Excerpts from a dataset
· · · · · · ·

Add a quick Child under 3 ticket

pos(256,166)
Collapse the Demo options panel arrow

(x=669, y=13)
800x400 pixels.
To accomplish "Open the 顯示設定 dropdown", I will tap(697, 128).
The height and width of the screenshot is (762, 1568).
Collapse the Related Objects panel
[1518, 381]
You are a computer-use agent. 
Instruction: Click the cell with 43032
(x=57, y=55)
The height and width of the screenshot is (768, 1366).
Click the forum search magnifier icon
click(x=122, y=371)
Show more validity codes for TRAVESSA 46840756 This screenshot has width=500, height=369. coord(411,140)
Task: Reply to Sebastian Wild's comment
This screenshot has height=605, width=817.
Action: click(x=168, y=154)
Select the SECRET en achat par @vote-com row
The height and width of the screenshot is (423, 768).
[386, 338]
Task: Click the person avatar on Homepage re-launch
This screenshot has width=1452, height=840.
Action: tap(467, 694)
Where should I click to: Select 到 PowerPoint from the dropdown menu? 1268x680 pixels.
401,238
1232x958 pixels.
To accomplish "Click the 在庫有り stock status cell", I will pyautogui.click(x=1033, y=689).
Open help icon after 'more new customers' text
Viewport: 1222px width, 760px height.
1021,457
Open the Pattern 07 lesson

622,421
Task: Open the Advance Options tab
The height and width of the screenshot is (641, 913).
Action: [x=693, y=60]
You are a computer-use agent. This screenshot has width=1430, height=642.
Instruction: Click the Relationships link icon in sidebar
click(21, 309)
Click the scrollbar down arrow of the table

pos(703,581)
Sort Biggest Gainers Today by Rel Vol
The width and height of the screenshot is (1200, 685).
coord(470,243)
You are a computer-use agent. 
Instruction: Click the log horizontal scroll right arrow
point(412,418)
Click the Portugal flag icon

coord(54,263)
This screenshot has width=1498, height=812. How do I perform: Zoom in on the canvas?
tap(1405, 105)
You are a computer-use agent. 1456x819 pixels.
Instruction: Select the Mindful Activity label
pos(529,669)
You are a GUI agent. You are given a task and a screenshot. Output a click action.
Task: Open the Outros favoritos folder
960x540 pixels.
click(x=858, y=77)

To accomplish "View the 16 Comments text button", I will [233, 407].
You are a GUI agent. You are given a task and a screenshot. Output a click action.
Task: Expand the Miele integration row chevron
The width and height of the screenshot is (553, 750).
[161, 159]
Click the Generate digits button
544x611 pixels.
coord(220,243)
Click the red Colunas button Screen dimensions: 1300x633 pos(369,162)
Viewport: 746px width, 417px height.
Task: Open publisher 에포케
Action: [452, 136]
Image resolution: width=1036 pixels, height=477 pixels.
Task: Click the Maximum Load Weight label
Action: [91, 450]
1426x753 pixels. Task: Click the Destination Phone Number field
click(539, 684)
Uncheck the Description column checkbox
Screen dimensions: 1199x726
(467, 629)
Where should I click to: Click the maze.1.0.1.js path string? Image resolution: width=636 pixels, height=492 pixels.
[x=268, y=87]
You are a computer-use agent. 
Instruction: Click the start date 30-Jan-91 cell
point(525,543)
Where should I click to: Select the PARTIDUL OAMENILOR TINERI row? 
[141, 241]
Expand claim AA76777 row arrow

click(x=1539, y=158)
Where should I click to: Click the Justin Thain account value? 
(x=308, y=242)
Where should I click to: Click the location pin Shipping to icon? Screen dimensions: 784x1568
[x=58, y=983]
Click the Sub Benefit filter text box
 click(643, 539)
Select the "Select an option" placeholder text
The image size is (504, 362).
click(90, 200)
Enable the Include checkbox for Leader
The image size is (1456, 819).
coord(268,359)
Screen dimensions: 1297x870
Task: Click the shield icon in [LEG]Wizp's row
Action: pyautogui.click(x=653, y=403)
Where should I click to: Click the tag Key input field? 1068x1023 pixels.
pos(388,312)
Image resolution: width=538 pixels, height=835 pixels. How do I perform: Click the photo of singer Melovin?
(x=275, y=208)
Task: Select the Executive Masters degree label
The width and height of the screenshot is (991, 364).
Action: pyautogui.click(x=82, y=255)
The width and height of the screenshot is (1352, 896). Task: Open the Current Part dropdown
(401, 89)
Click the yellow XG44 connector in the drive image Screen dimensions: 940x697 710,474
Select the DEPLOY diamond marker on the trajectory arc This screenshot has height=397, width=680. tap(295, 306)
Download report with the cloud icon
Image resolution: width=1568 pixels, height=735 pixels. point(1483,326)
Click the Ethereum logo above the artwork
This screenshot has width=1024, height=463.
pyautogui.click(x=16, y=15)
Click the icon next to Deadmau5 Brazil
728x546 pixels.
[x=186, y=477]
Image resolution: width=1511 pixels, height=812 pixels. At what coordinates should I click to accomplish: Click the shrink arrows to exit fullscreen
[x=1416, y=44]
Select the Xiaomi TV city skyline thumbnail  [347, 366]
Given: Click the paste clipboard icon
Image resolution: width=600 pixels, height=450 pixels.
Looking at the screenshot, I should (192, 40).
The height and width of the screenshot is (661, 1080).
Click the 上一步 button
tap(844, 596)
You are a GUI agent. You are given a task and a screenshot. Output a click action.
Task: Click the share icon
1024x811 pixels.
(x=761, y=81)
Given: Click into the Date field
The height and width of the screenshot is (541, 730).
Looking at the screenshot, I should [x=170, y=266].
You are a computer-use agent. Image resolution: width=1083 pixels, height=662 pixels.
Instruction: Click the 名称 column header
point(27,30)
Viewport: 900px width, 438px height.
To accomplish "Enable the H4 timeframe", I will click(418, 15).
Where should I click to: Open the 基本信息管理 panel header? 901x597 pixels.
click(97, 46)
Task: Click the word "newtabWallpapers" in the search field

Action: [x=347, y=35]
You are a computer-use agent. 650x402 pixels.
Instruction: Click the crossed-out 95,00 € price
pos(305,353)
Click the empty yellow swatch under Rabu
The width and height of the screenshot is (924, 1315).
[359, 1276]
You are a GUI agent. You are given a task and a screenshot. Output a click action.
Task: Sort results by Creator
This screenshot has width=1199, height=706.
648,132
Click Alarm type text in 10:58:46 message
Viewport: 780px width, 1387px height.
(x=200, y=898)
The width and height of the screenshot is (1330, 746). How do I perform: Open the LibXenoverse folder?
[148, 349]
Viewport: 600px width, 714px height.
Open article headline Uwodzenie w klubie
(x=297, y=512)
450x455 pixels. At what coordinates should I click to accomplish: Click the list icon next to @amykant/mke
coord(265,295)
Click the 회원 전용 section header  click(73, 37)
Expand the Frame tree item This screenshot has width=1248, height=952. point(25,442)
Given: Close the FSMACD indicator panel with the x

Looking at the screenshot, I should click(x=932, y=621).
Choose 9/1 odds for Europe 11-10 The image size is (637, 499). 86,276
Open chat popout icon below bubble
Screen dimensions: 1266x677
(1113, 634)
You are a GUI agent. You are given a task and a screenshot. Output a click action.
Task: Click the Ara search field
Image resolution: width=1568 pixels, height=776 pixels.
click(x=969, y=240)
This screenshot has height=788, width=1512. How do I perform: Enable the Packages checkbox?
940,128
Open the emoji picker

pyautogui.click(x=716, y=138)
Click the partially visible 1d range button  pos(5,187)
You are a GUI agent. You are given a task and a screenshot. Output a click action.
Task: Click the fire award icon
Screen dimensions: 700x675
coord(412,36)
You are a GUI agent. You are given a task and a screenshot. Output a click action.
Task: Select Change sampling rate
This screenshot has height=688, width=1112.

· · · · · · ·

▸ **Task instructions**
Set down the data once more, word for word.

▸ **Written solution**
Add a quick Child under 3 ticket

pos(256,166)
Collapse the Demo options panel arrow

(x=669, y=13)
800x400 pixels.
To accomplish "Open the 顯示設定 dropdown", I will tap(697, 128).
The height and width of the screenshot is (762, 1568).
Collapse the Related Objects panel
[1518, 381]
You are a computer-use agent. 
Instruction: Click the cell with 43032
(x=57, y=55)
The height and width of the screenshot is (768, 1366).
Click the forum search magnifier icon
click(x=122, y=371)
Show more validity codes for TRAVESSA 46840756 This screenshot has width=500, height=369. coord(411,140)
Task: Reply to Sebastian Wild's comment
This screenshot has height=605, width=817.
Action: click(x=168, y=154)
Select the SECRET en achat par @vote-com row
The height and width of the screenshot is (423, 768).
[386, 338]
Task: Click the person avatar on Homepage re-launch
This screenshot has width=1452, height=840.
Action: tap(467, 694)
Where should I click to: Select 到 PowerPoint from the dropdown menu? 1268x680 pixels.
401,238
1232x958 pixels.
To accomplish "Click the 在庫有り stock status cell", I will pyautogui.click(x=1033, y=689).
Open help icon after 'more new customers' text
Viewport: 1222px width, 760px height.
1021,457
Open the Pattern 07 lesson

622,421
Task: Open the Advance Options tab
The height and width of the screenshot is (641, 913).
Action: [x=693, y=60]
You are a computer-use agent. This screenshot has width=1430, height=642.
Instruction: Click the Relationships link icon in sidebar
click(21, 309)
Click the scrollbar down arrow of the table

pos(703,581)
Sort Biggest Gainers Today by Rel Vol
The width and height of the screenshot is (1200, 685).
coord(470,243)
You are a computer-use agent. 
Instruction: Click the log horizontal scroll right arrow
point(412,418)
Click the Portugal flag icon

coord(54,263)
This screenshot has width=1498, height=812. How do I perform: Zoom in on the canvas?
tap(1405, 105)
You are a computer-use agent. 1456x819 pixels.
Instruction: Select the Mindful Activity label
pos(529,669)
You are a GUI agent. You are given a task and a screenshot. Output a click action.
Task: Open the Outros favoritos folder
960x540 pixels.
click(x=858, y=77)

To accomplish "View the 16 Comments text button", I will [233, 407].
You are a GUI agent. You are given a task and a screenshot. Output a click action.
Task: Expand the Miele integration row chevron
The width and height of the screenshot is (553, 750).
[161, 159]
Click the Generate digits button
544x611 pixels.
coord(220,243)
Click the red Colunas button Screen dimensions: 1300x633 pos(369,162)
Viewport: 746px width, 417px height.
Task: Open publisher 에포케
Action: [452, 136]
Image resolution: width=1036 pixels, height=477 pixels.
Task: Click the Maximum Load Weight label
Action: [91, 450]
1426x753 pixels. Task: Click the Destination Phone Number field
click(539, 684)
Uncheck the Description column checkbox
Screen dimensions: 1199x726
(467, 629)
Where should I click to: Click the maze.1.0.1.js path string? Image resolution: width=636 pixels, height=492 pixels.
[x=268, y=87]
You are a computer-use agent. 
Instruction: Click the start date 30-Jan-91 cell
point(525,543)
Where should I click to: Select the PARTIDUL OAMENILOR TINERI row? 
[141, 241]
Expand claim AA76777 row arrow

click(x=1539, y=158)
Where should I click to: Click the Justin Thain account value? 
(x=308, y=242)
Where should I click to: Click the location pin Shipping to icon? Screen dimensions: 784x1568
[x=58, y=983]
Click the Sub Benefit filter text box
 click(643, 539)
Select the "Select an option" placeholder text
The image size is (504, 362).
click(90, 200)
Enable the Include checkbox for Leader
The image size is (1456, 819).
coord(268,359)
Screen dimensions: 1297x870
Task: Click the shield icon in [LEG]Wizp's row
Action: pyautogui.click(x=653, y=403)
Where should I click to: Click the tag Key input field? 1068x1023 pixels.
pos(388,312)
Image resolution: width=538 pixels, height=835 pixels. How do I perform: Click the photo of singer Melovin?
(x=275, y=208)
Task: Select the Executive Masters degree label
The width and height of the screenshot is (991, 364).
Action: pyautogui.click(x=82, y=255)
The width and height of the screenshot is (1352, 896). Task: Open the Current Part dropdown
(401, 89)
Click the yellow XG44 connector in the drive image Screen dimensions: 940x697 710,474
Select the DEPLOY diamond marker on the trajectory arc This screenshot has height=397, width=680. tap(295, 306)
Download report with the cloud icon
Image resolution: width=1568 pixels, height=735 pixels. point(1483,326)
Click the Ethereum logo above the artwork
This screenshot has width=1024, height=463.
pyautogui.click(x=16, y=15)
Click the icon next to Deadmau5 Brazil
728x546 pixels.
[x=186, y=477]
Image resolution: width=1511 pixels, height=812 pixels. At what coordinates should I click to accomplish: Click the shrink arrows to exit fullscreen
[x=1416, y=44]
Select the Xiaomi TV city skyline thumbnail  [347, 366]
Given: Click the paste clipboard icon
Image resolution: width=600 pixels, height=450 pixels.
Looking at the screenshot, I should (192, 40).
The height and width of the screenshot is (661, 1080).
Click the 上一步 button
tap(844, 596)
You are a GUI agent. You are given a task and a screenshot. Output a click action.
Task: Click the share icon
1024x811 pixels.
(x=761, y=81)
Given: Click into the Date field
The height and width of the screenshot is (541, 730).
Looking at the screenshot, I should [x=170, y=266].
You are a computer-use agent. Image resolution: width=1083 pixels, height=662 pixels.
Instruction: Click the 名称 column header
point(27,30)
Viewport: 900px width, 438px height.
To accomplish "Enable the H4 timeframe", I will click(418, 15).
Where should I click to: Open the 基本信息管理 panel header? 901x597 pixels.
click(97, 46)
Task: Click the word "newtabWallpapers" in the search field

Action: [x=347, y=35]
You are a computer-use agent. 650x402 pixels.
Instruction: Click the crossed-out 95,00 € price
pos(305,353)
Click the empty yellow swatch under Rabu
The width and height of the screenshot is (924, 1315).
[359, 1276]
You are a GUI agent. You are given a task and a screenshot. Output a click action.
Task: Sort results by Creator
This screenshot has width=1199, height=706.
648,132
Click Alarm type text in 10:58:46 message
Viewport: 780px width, 1387px height.
(x=200, y=898)
The width and height of the screenshot is (1330, 746). How do I perform: Open the LibXenoverse folder?
[148, 349]
Viewport: 600px width, 714px height.
Open article headline Uwodzenie w klubie
(x=297, y=512)
450x455 pixels. At what coordinates should I click to accomplish: Click the list icon next to @amykant/mke
coord(265,295)
Click the 회원 전용 section header  click(73, 37)
Expand the Frame tree item This screenshot has width=1248, height=952. point(25,442)
Given: Close the FSMACD indicator panel with the x

Looking at the screenshot, I should click(x=932, y=621).
Choose 9/1 odds for Europe 11-10 The image size is (637, 499). 86,276
Open chat popout icon below bubble
Screen dimensions: 1266x677
(1113, 634)
You are a GUI agent. You are given a task and a screenshot. Output a click action.
Task: Click the Ara search field
Image resolution: width=1568 pixels, height=776 pixels.
click(x=969, y=240)
This screenshot has height=788, width=1512. How do I perform: Enable the Packages checkbox?
940,128
Open the emoji picker

pyautogui.click(x=716, y=138)
Click the partially visible 1d range button  pos(5,187)
You are a GUI agent. You are given a task and a screenshot. Output a click action.
Task: Click the fire award icon
Screen dimensions: 700x675
coord(412,36)
You are a GUI agent. You are given a task and a screenshot. Output a click action.
Task: Select Change sampling rate
This screenshot has height=688, width=1112.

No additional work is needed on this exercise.